──────── DATA

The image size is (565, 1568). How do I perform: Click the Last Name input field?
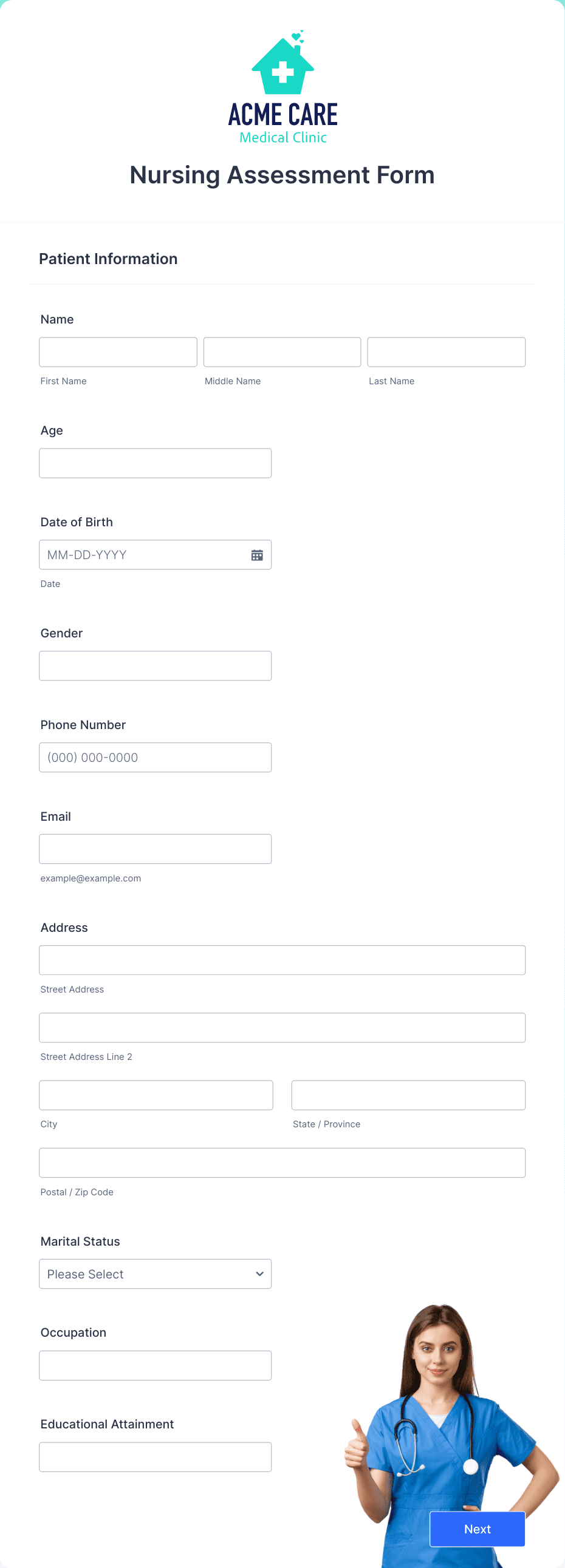pyautogui.click(x=446, y=352)
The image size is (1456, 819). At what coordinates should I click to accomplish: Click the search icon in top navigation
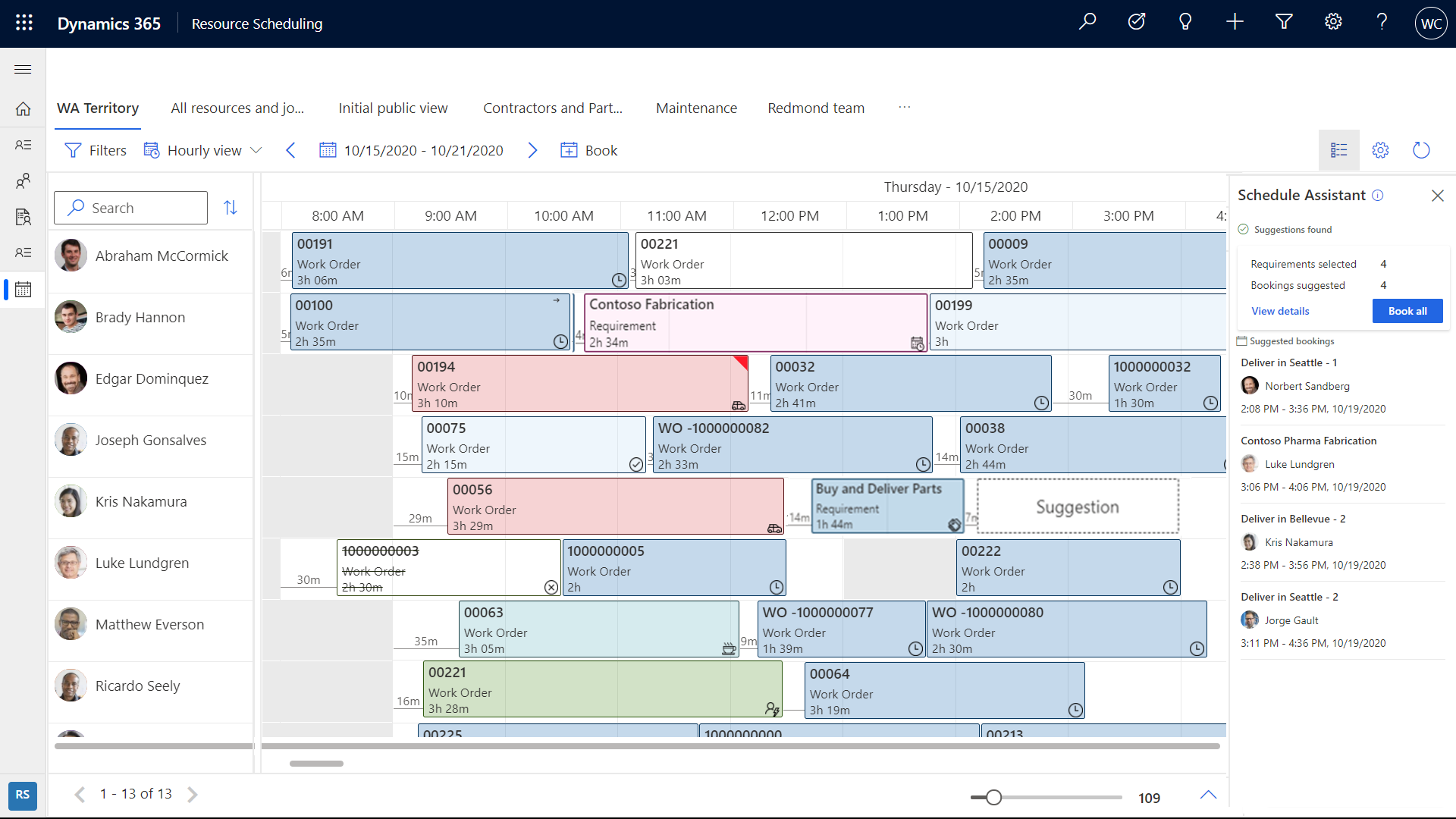coord(1089,23)
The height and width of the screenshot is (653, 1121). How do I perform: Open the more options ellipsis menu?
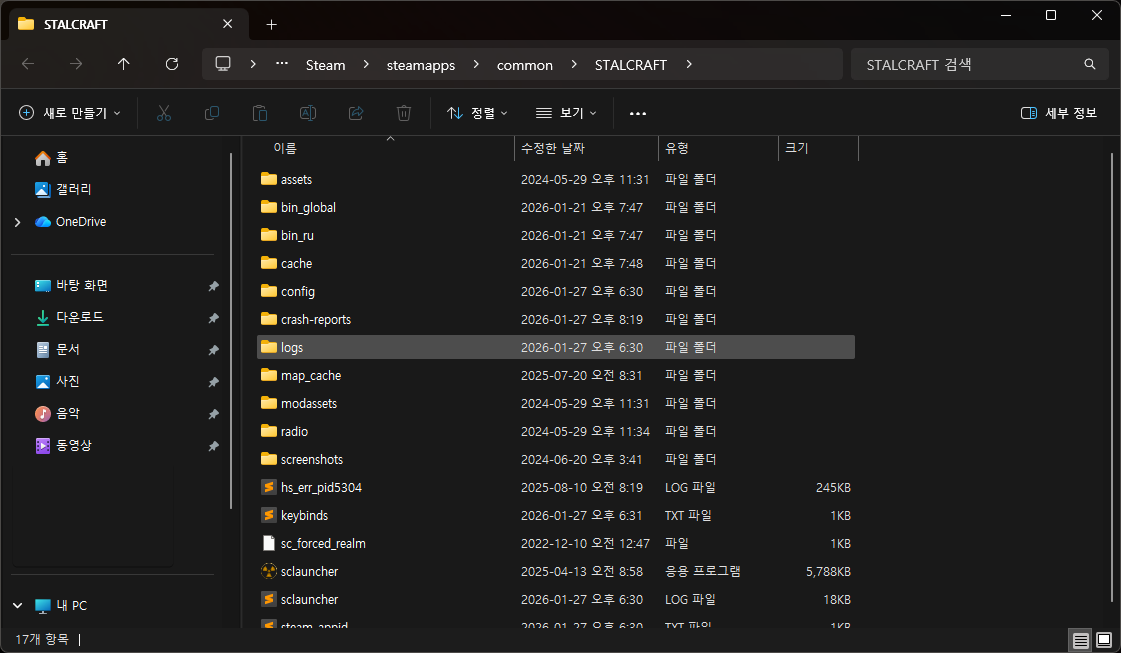tap(638, 113)
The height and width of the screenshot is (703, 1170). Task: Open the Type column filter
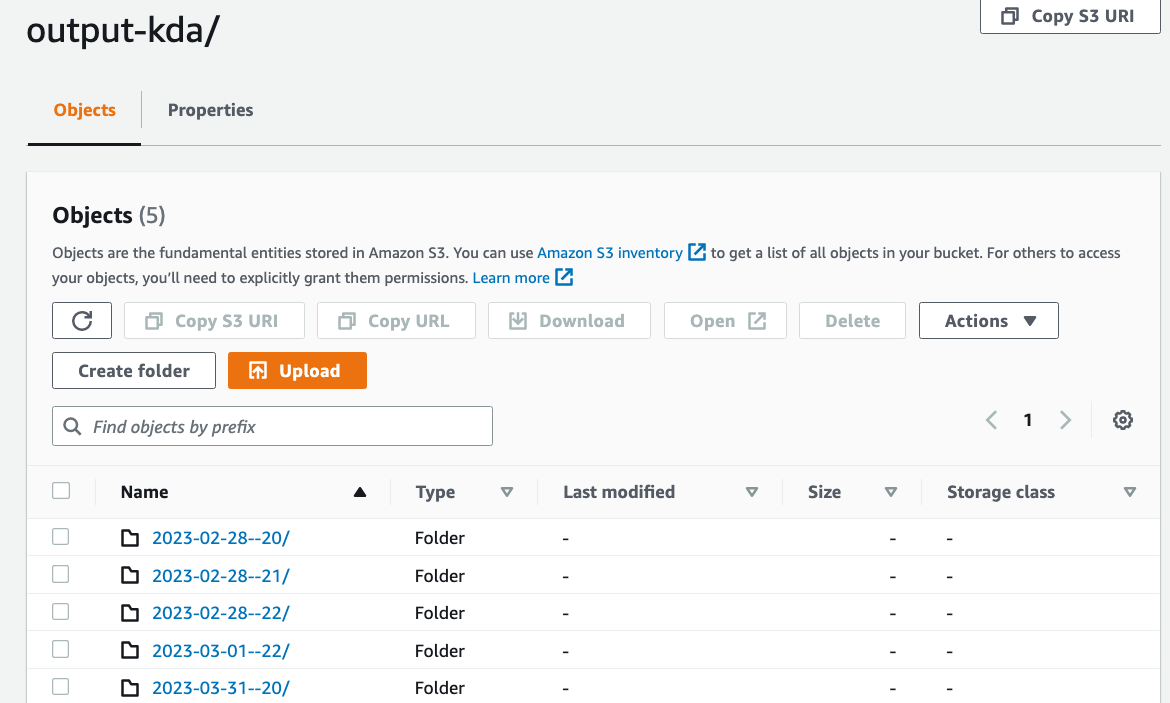pos(507,492)
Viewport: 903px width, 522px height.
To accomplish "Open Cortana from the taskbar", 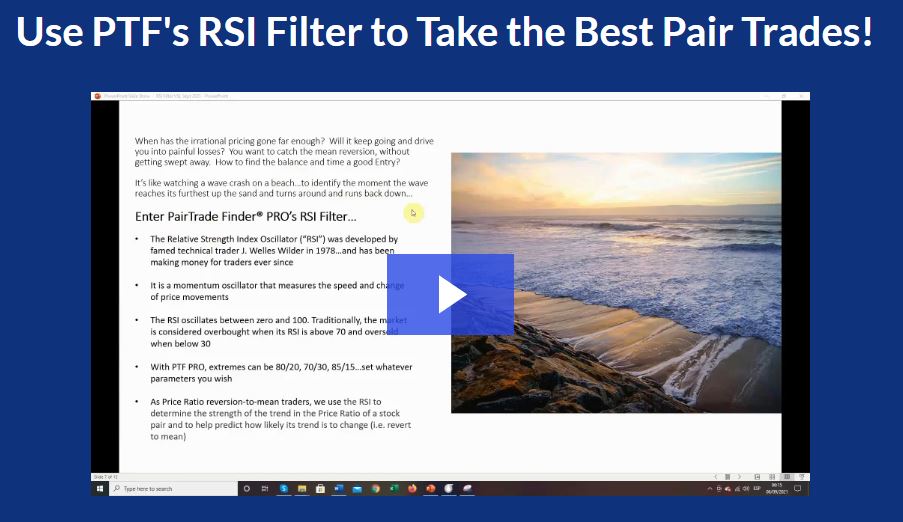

────────────────

## WHAT IS EXPECTED
Retype each entry exactly. No pictures.

## EXERCISE RESULT
The image size is (565, 1568). How do I perform: Click the Last Name input field?
pyautogui.click(x=446, y=352)
The image size is (1456, 819). At what coordinates should I click to accomplish: Click the search icon in top navigation
coord(1089,23)
The height and width of the screenshot is (653, 1121). How do I perform: Open the more options ellipsis menu?
tap(638, 113)
The height and width of the screenshot is (703, 1170). Task: Open the Type column filter
pos(507,492)
Viewport: 903px width, 522px height.
To accomplish "Open Cortana from the taskbar", 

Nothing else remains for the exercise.